My friend and I (both still undergraduates) were discussing philosophy. He is a fairly strong supporter of determinism, and I am still trying to find out my opinion. So in the spirit of good-natured debate, I’ve taken the burden of proof and claimed that he’s wrong.
His argument (I probably wont do it justice) is as follows:
If you had an unreasonably powerful computer that could know everything in the universe, then you could predict accurately the past/present/future. The fundamental randomness that is observed in quantum mechanical models is irrelevant because the properties of larger structures i.e. atoms are emergent and we are able to accurately describe their behavior.
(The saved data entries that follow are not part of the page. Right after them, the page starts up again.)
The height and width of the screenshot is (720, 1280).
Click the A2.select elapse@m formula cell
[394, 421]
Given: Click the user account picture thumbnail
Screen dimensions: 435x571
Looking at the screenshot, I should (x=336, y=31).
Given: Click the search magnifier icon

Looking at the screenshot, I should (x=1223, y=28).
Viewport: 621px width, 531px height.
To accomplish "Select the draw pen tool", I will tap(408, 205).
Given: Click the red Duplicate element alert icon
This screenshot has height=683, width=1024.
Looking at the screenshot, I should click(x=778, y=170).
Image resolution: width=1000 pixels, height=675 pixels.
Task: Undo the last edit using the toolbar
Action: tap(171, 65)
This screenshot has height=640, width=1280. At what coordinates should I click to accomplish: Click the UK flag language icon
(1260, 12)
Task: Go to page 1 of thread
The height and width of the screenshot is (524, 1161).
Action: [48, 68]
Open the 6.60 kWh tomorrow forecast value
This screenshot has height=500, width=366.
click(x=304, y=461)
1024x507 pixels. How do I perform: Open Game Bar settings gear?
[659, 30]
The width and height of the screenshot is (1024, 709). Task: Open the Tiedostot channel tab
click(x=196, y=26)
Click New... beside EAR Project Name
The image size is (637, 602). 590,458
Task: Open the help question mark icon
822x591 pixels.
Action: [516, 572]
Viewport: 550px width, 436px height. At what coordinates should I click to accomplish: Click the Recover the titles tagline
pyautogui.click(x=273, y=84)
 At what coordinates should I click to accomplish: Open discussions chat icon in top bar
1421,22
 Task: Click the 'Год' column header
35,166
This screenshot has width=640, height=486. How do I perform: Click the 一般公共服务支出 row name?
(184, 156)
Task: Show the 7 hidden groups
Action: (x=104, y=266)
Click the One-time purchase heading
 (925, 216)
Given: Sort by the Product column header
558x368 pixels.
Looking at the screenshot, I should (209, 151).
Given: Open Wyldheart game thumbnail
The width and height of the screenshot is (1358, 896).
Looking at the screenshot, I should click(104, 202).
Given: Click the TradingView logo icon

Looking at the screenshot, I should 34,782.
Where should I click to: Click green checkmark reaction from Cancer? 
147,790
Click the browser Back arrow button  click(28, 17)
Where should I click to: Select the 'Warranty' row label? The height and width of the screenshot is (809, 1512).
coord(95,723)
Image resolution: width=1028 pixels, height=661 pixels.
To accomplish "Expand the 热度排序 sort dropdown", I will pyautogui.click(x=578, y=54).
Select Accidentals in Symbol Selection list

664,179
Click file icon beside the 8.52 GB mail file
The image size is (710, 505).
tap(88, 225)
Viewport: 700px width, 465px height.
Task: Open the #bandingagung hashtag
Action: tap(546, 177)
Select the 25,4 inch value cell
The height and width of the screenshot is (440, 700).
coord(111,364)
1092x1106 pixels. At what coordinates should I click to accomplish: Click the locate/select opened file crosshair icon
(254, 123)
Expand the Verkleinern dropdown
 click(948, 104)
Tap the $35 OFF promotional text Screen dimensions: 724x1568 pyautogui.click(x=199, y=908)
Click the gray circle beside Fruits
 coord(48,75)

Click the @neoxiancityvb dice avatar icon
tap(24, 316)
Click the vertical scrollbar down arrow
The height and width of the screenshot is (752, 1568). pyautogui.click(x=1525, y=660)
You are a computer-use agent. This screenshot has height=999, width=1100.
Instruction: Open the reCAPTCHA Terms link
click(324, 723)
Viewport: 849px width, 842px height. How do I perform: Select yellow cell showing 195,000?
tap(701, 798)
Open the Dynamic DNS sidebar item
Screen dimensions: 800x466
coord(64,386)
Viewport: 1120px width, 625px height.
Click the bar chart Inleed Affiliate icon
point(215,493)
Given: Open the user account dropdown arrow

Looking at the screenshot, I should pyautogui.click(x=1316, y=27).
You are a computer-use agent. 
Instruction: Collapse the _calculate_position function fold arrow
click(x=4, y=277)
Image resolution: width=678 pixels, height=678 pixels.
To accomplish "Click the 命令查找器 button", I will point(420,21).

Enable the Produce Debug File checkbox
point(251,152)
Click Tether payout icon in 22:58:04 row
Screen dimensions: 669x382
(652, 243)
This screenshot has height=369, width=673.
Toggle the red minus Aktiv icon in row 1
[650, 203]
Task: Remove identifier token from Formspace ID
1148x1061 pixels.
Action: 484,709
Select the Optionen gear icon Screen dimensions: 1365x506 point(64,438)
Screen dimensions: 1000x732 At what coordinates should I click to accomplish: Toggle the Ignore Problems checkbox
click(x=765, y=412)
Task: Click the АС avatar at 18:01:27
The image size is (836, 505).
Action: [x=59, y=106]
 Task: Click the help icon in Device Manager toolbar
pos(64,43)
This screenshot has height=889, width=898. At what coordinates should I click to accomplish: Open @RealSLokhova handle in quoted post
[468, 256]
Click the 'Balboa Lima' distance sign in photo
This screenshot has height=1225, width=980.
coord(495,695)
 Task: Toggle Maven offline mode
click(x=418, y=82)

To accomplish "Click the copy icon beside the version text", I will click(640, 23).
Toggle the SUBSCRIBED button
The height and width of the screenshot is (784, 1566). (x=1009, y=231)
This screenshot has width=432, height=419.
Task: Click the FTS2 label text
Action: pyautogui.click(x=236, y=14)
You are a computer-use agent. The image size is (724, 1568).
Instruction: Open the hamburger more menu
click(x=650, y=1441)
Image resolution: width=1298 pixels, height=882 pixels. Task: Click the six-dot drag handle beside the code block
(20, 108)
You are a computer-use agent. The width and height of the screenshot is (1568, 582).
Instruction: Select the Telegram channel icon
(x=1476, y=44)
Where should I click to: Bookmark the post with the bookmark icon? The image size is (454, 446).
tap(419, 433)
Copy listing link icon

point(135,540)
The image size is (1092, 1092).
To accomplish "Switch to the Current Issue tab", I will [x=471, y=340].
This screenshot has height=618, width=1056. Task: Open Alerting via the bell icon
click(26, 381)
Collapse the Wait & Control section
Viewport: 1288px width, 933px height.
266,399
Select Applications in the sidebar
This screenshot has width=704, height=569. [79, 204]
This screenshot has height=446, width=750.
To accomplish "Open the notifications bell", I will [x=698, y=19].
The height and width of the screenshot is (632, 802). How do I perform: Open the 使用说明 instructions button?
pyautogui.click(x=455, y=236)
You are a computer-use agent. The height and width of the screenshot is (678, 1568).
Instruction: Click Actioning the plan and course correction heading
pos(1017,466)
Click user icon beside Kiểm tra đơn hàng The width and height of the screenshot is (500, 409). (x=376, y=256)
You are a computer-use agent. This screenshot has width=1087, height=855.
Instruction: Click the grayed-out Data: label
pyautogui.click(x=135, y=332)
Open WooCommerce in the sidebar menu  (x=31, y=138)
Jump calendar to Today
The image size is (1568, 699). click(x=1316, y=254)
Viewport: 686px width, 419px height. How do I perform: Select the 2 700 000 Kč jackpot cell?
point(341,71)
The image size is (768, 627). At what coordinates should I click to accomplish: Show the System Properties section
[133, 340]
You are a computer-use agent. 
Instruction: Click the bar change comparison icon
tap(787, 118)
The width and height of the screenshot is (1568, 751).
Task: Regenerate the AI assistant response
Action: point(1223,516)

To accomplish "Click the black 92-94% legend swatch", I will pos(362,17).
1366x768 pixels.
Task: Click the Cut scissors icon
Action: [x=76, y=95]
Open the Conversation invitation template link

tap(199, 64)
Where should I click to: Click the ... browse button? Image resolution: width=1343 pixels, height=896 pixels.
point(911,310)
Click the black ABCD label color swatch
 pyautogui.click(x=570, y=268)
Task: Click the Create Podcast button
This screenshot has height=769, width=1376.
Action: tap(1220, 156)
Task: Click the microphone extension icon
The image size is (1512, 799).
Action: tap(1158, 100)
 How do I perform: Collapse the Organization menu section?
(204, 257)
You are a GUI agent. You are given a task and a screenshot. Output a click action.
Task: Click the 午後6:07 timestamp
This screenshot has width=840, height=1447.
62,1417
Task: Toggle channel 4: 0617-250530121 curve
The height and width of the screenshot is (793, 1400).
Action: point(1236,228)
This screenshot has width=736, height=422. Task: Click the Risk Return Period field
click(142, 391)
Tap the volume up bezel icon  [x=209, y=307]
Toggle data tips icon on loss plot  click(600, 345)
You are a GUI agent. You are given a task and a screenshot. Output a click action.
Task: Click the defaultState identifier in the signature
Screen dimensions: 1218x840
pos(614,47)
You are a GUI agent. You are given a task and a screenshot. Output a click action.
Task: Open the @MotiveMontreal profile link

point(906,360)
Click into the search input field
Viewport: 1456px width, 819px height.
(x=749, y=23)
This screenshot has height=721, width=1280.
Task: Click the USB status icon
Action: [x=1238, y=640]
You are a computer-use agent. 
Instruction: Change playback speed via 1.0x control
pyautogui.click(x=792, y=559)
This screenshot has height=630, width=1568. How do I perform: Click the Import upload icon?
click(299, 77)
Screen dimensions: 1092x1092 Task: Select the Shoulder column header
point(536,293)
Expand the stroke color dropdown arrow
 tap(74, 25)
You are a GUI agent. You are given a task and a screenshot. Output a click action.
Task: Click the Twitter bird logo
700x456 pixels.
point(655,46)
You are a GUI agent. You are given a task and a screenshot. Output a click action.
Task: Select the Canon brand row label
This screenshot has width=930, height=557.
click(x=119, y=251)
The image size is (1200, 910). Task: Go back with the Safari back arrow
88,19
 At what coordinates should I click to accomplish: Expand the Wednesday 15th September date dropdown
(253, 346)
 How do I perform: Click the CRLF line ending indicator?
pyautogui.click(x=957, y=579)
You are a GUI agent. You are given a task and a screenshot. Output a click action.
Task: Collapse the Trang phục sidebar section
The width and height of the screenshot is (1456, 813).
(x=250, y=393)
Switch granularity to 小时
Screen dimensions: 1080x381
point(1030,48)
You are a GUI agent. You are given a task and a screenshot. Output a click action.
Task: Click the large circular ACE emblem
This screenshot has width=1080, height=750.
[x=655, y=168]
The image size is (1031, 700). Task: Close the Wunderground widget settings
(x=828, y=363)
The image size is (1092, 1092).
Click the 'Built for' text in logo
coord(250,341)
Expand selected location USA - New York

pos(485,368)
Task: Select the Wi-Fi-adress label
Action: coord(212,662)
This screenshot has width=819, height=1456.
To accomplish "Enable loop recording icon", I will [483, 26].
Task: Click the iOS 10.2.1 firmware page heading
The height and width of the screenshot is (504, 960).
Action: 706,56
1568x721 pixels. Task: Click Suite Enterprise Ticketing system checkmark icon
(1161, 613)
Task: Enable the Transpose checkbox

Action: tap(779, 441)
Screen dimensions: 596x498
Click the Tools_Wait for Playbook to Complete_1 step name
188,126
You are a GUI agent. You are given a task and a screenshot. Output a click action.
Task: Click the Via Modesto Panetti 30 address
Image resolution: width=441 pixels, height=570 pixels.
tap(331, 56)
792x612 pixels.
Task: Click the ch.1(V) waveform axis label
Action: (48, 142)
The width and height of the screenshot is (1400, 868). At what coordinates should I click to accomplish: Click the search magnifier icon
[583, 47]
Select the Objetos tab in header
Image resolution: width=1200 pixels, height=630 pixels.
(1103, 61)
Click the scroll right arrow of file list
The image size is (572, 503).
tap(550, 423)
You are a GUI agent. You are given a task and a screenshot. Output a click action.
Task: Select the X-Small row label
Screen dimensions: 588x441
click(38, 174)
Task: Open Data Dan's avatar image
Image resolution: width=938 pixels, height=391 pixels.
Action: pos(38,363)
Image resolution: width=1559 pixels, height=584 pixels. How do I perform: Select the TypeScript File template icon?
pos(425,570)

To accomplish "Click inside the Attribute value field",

My counter-argument (based on a shaky self read understanding of QFT/QM) is the following thought experiment:
Suppose an advanced civilization could create black holes. Lets say they send 3 black hole making devices to various parts of a galaxy. There they each perform the double slit experiment with a single photon. Depending on where the photon lands within the interference pattern, e.g. in a high probability or low probability location a device will either create a black hole or not. My hypothesis is because where the photon lands is up to probability you could only state the probability of the outcomes and no 100% accurate prediction could be determined.
I realize that this may be unnecessarily complicated. My attempt here is to show that although trajectories, rates of decay, and other things can be calculated and predicted with a high degree of accuracy, results in the large scale world, can be entangled with results off small scale phenomena and are therefore not deterministic.